> DIRECTIONS:
Rewrite the listing lines starting at the one containing "Where should I click to: Click" and ending at the one containing "Looking at the screenshot, I should (x=7, y=9).", changing "hamburger" to "navigation" and leaving everything else as is. Return only those lines.

─── DATA FOR THIS EXERCISE ───

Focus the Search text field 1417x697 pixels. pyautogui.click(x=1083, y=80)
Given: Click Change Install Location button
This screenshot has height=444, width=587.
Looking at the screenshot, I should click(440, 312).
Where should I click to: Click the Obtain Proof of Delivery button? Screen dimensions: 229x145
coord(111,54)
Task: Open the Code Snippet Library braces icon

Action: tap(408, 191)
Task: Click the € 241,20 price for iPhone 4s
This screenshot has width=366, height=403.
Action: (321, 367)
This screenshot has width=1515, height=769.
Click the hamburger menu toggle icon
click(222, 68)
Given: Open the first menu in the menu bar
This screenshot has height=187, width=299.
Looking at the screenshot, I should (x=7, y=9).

───
─── DATA FOR THIS EXERCISE ───

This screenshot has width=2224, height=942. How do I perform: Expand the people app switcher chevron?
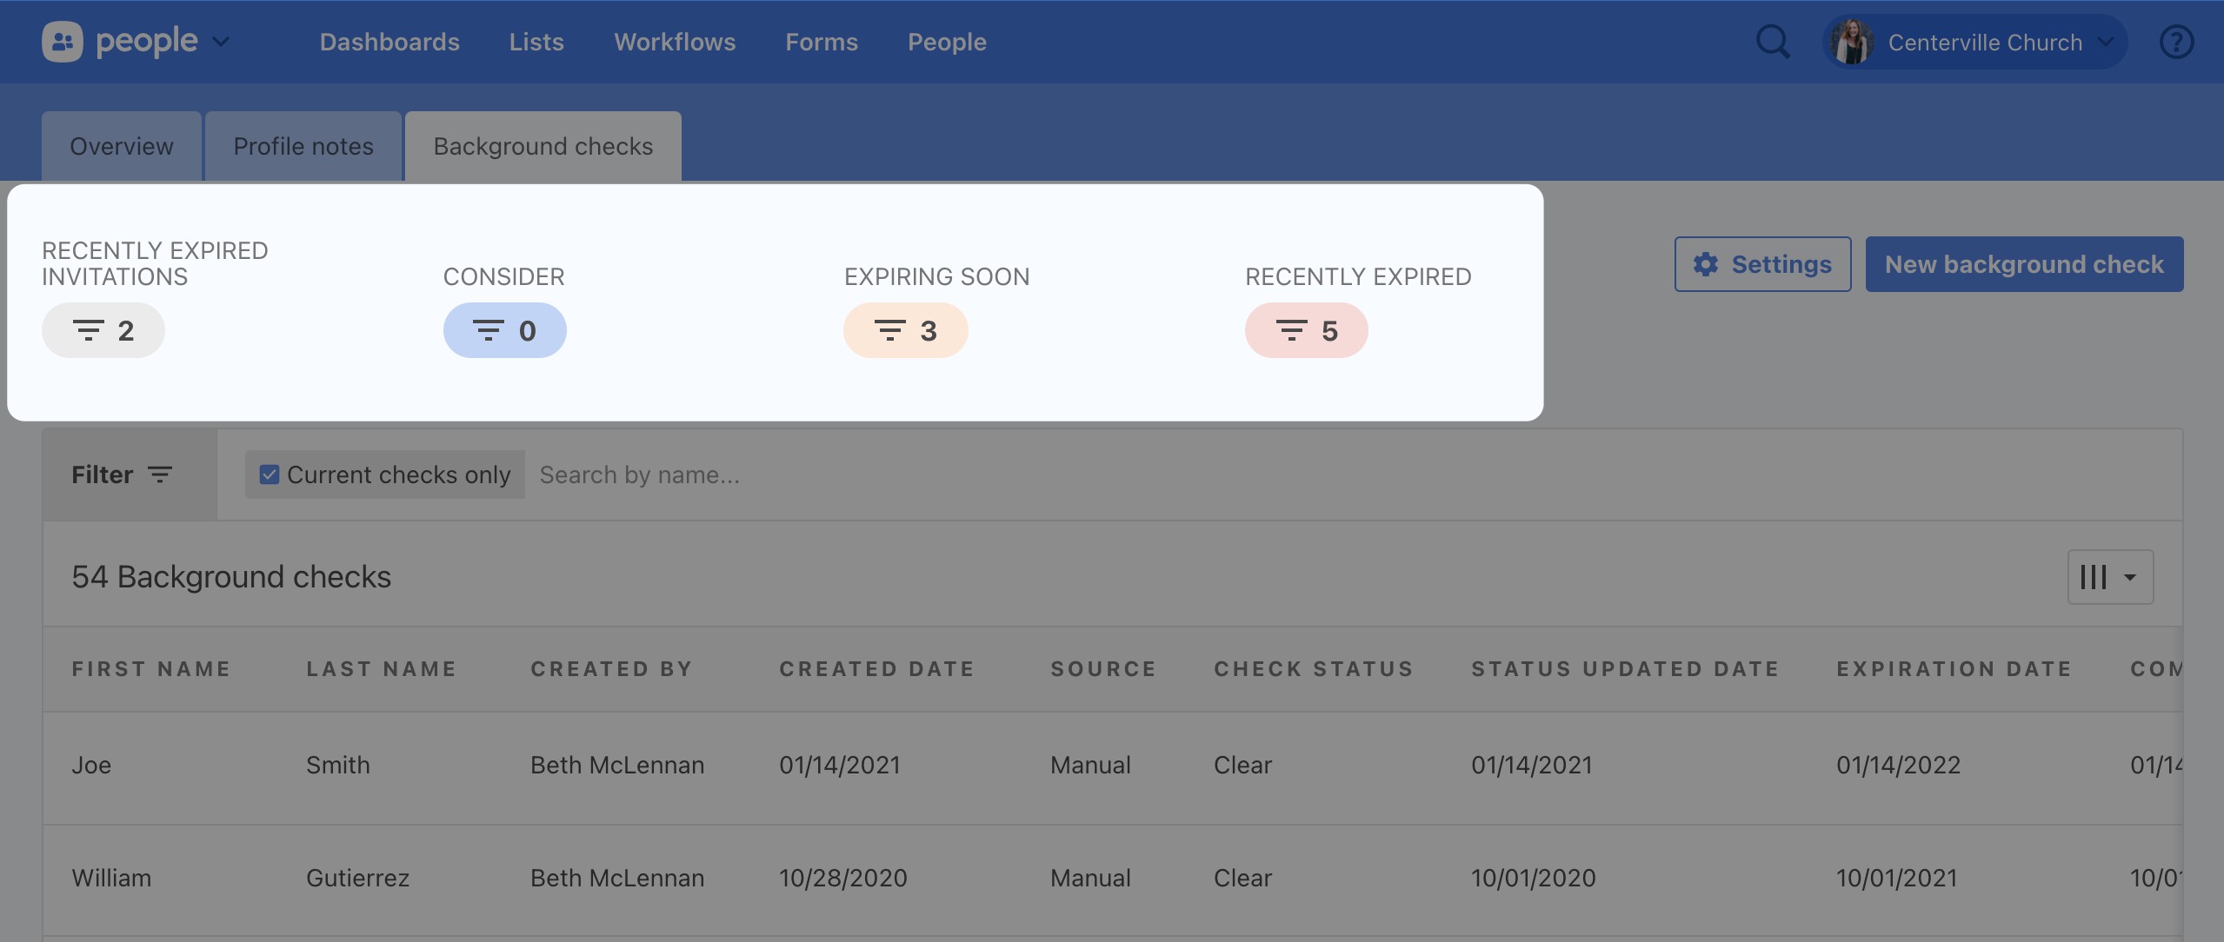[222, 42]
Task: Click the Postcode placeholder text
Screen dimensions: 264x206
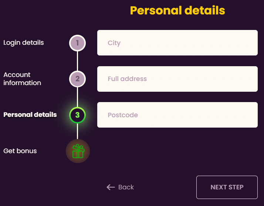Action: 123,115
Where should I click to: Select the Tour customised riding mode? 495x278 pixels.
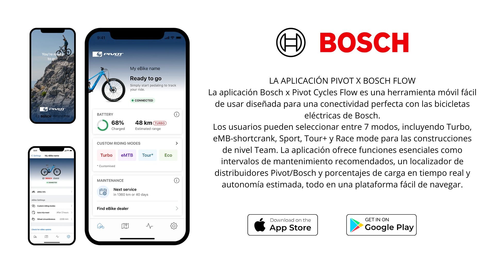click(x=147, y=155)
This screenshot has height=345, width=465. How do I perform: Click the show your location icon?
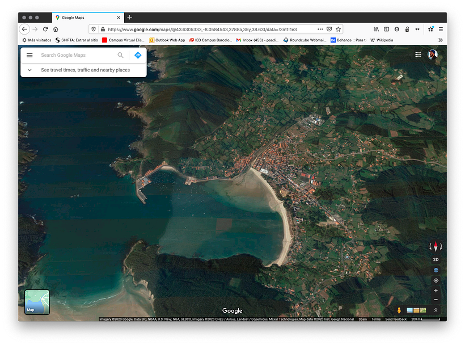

───
─── DATA FOR THIS EXERCISE ───

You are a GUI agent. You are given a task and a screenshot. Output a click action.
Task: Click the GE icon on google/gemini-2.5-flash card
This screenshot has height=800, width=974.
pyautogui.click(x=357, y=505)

───

> RESPONSE TO THIS EXERCISE:
Where should I click to: Click the Obtain Proof of Delivery button? Screen dimensions: 229x145
coord(111,54)
Task: Open the Code Snippet Library braces icon

Action: tap(408, 191)
Task: Click the € 241,20 price for iPhone 4s
This screenshot has width=366, height=403.
Action: (321, 367)
This screenshot has width=1515, height=769.
Click the navigation menu toggle icon
click(222, 68)
Given: Open the first menu in the menu bar
This screenshot has height=187, width=299.
Looking at the screenshot, I should (x=7, y=9).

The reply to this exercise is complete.